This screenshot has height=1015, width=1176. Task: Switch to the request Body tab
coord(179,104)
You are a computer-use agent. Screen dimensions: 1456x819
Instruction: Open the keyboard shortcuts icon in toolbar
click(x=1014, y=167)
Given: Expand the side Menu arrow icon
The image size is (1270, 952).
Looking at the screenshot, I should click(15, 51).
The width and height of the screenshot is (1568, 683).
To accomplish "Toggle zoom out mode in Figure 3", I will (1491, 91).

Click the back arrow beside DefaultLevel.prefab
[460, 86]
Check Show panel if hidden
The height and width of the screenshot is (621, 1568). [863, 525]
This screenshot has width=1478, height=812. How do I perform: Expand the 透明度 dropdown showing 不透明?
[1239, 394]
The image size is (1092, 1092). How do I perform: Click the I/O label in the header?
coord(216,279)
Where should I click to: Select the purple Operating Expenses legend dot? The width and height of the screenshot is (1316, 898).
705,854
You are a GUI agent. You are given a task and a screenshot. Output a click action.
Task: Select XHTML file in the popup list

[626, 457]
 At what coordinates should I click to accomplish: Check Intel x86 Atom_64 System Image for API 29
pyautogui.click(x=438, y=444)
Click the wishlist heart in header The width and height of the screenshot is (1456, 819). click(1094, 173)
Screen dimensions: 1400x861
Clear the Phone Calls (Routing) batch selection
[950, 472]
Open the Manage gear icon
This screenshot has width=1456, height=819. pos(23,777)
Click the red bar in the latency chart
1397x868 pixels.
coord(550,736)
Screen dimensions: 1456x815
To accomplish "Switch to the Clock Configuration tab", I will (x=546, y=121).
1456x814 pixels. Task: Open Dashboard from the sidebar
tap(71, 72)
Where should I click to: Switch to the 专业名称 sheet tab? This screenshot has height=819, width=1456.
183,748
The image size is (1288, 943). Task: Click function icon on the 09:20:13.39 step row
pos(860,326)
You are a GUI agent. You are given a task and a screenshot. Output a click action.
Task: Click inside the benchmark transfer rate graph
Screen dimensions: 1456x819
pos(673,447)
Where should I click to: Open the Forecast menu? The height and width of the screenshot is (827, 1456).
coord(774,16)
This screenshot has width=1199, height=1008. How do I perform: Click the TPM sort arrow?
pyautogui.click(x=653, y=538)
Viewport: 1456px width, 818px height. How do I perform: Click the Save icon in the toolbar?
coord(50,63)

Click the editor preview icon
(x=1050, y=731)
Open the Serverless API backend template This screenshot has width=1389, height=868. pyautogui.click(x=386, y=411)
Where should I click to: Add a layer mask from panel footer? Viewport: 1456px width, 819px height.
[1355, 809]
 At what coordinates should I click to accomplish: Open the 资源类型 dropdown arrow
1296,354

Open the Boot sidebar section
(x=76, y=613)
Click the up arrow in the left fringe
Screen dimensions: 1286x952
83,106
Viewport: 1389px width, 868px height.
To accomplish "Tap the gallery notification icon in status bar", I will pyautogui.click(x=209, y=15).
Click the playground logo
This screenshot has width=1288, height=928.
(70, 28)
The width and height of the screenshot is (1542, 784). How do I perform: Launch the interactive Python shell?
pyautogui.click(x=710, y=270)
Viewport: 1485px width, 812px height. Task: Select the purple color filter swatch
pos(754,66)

- - - - -

◆ Problem
Find the lines above that contain the word "will" and collect them.

◆ Exercise response
To accomplish "Toggle zoom out mode in Figure 3", I will (1491, 91).
To accomplish "Switch to the Clock Configuration tab", I will (x=546, y=121).
To accomplish "Tap the gallery notification icon in status bar", I will pyautogui.click(x=209, y=15).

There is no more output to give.